As pedras, o sujeito e as faltas: todos ‘trempes’ do mesmo engenho
Por Gilvaldo Quinzeiro
Neste tempo de tantas ‘faltas’, perguntar do que estamos ‘cheios’
é começar a redesenhar a face, que nos abunda, mas que paradoxalmente não se torna
visível ao espelho.
Ora, o ‘engenho’ no qual o seu produto final é o sujeito,
isto é, cada um de nós, há muito tempo se enferrujou, e ameaça a parar suas
engrenagens.
Como assim?
A resposta à pergunta acima não é simples. Para tanto
precisaria ser tão engenhosa quanto.
A velha arte de fazer monte de pedras, seja para demarcar
território, seja por motivo de adoração ao sagrado. Por trás desse gesto está a
absurda necessidade de redesenhar a ‘face faltante’ – aquela que escapa de nós
mesmos!
Tal arte, se de arte podemos assim chamar, seja lá o que for,
é o ‘umbigo’ de todos os espelhos...Ora, o ato de ver nos cria. O ato de ver é
como os dentes para a boca, ou seja, é o que nos abocanha, enquanto experiencia
mastigatória.
Sim, somos o resultado daquilo que poderia ser também o
jantar do outro. O outro que também engole a realidade como se fora comida.
Dai que ver aquilo
que não seja o próprio’ umbigo’, é se dar conta de que somos feitos também do
que nos falta. Esta, a falta, é a pedra sem a qual o edifício da existência
humana não necessitaria ser erigido.
Justamente agora que não vemos nada, senão o próprio umbigo,
é que temos como um dos sintomas mais concorrente a falta de sentir falta,
logo, este sentir ou este existir é da ordem daquilo que facilmente se desmancha.

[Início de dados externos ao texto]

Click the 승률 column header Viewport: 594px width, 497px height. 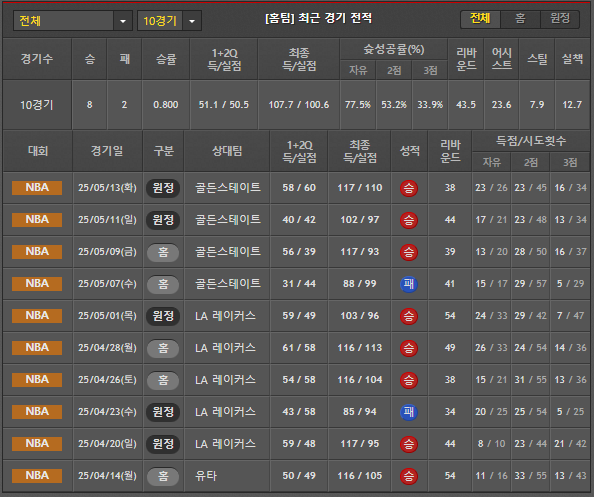pyautogui.click(x=166, y=59)
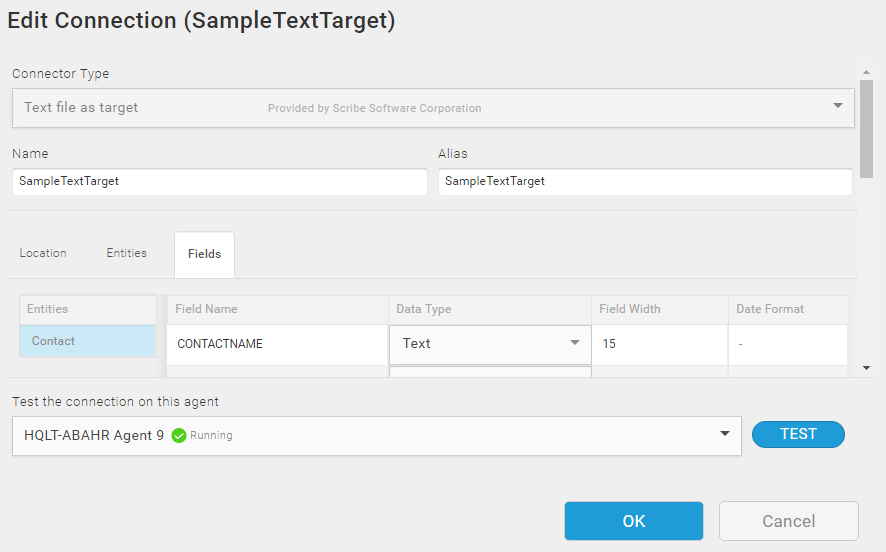Switch to the Entities tab
The image size is (886, 552).
(x=127, y=253)
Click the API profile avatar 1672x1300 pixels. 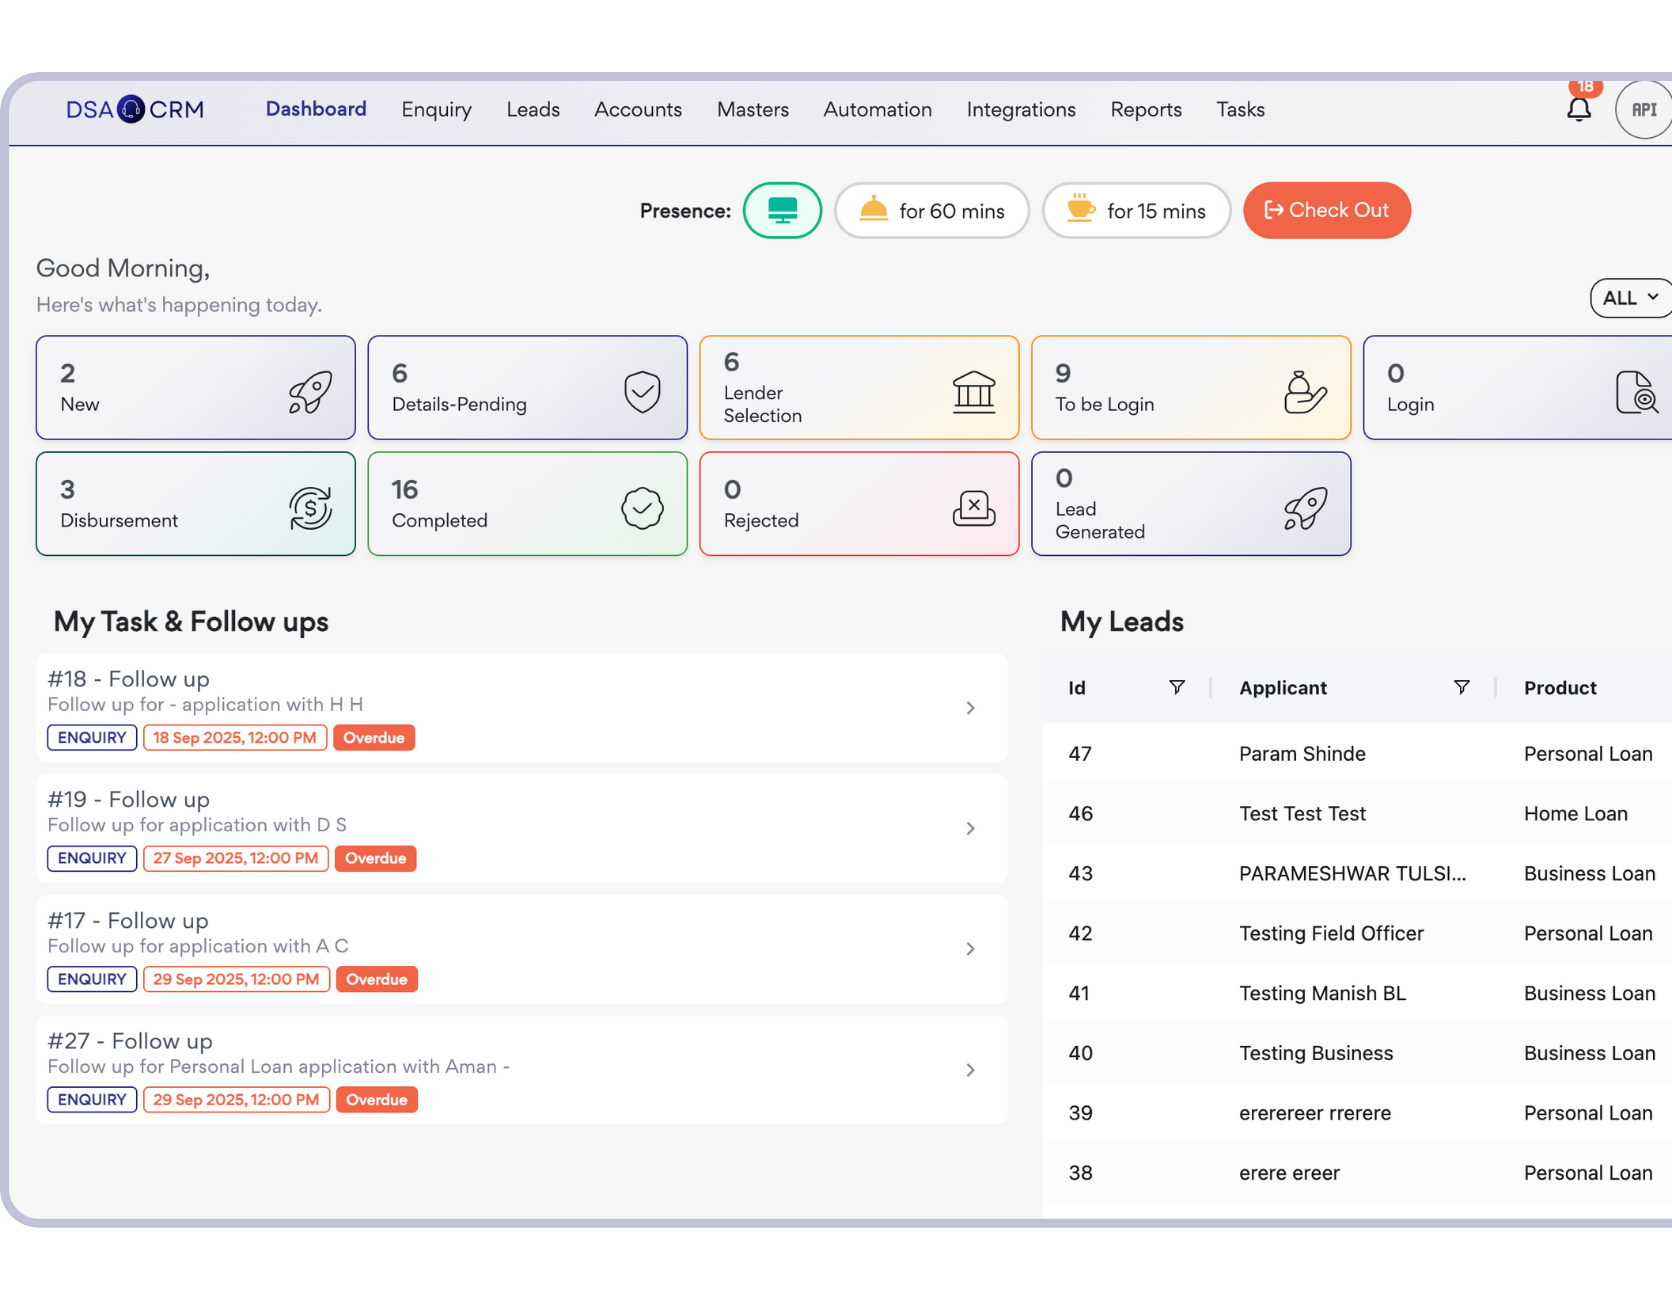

Ora, não estamos falando da falta do ‘arroz e do feijão’,
mas da falta de sentir falta daquilo que quando presente é a ‘pedra’ do comigo
mesmo.
Pois bem, estamos diante das piores de todas as fomes.
Aquela fome cuja falta é representada pela ausência do ‘espelho’. É aqui que ‘juntar
pedra’ é não mais esculpir a coisa faltante: é a loucura esculpida!
Por falar em
loucura, pode até ser coincidência a massa dos loucos juntando toda sorte de
coisas pelas ruas, mas, nunca tivemos tanta necessidade de sermos as peças
daquilo que nos faz falta.
Por trás da loucura: todas as pedras faltam, exceto a que nunca fincamos!